BRIEF. Reproduce the DCC thread between "To clarify, *my" and "LGB & Massoth).", inclusive, changing "decoders" to "receivers" throughout.

TEXT SEGMENT.
(begin)

# Which DCC brands work well together?



## Jerry McColgan (Feb 8, 2008)

This is NOT a poll and it is NOT about which brand is best.
*
Digital Command Control (DCC) is a standard for a system to operate model railways digitally.*

My experience has been that there seems to be a lot of incompatibility between brands of DCC equipment.

With the variety of brands of DCC equipment not only in G scale but also in another scales, it is highly likely that people will end up mixing different brands of decoders, command stations and remote controls.

I would guess/assume that command stations and remote controls will have to be of the same brand. Where I run into problems is when I mix decoder brands with command station brands.
*
My question is for those who mix brands of decoders and command stations:*

Which brands of Command stations work well with other brands of decoders?

To clarify, *my main problem seems to have been the ability to program various brands of decoders. *LGB/Massoth seems to be a unique situation. For the purpose of this topic I am asking about which brands of command stations can program multiple brands of decoders (not necessarily including LGB & Massoth).

If you use one brand of command station with different brands of decoders AND ARE HAPPY WITH YOUR RESULTS - what brands are they?

This IS NOT ABOUT GOOD AND BAD - just about compatibility.

If a brand does not work well that would disqualify it. No further discussion about would be necessary. I am hoping to find some degree of compatibility.

Thanks,

Jerry


----------



## Dwight Ennis (Jan 2, 2008)

Any **true** DCC system should work with any **true** DCC decoder. NMRA standards define how the system talks to the decoder, but that's essentially it. They do NOT define how the cab talks to the command station nor how the command station works with the booster, so in terms of mixing cabs of one brand with other system components by other brands, you're outta luck. There are also non-DCC compliant completely proprietary command control systems which won't even share decoders, particularly in large scale. If I'm not mistaken, LGB, MTH, and Aristo fall into that category (not sure about the Revo).

(end)

DATA SHOWN.

(begin)

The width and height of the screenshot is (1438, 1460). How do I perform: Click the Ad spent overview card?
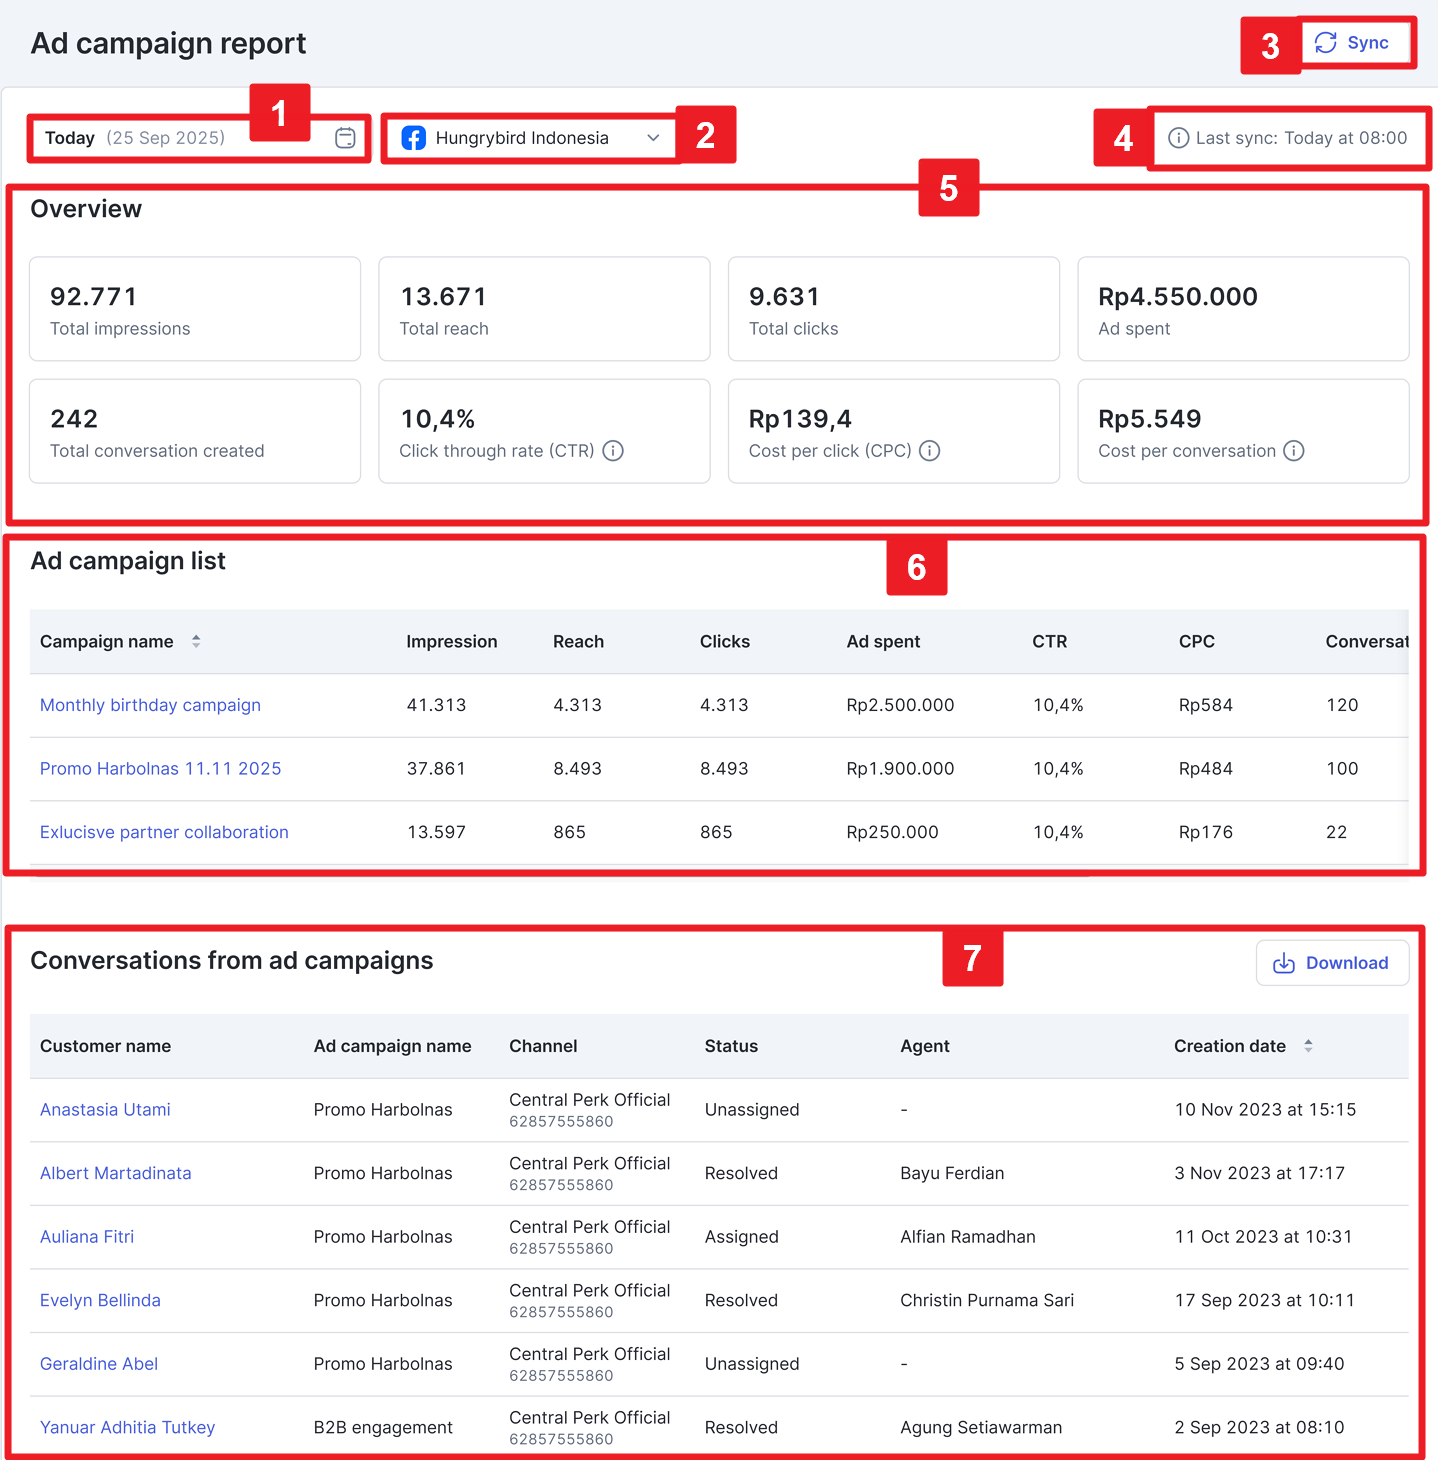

(end)

TASK ANSWER.
To clarify, *my main problem seems to have been the ability to program various brands of receivers. *LGB/Massoth seems to be a unique situation. For the purpose of this topic I am asking about which brands of command stations can program multiple brands of receivers (not necessarily including LGB & Massoth).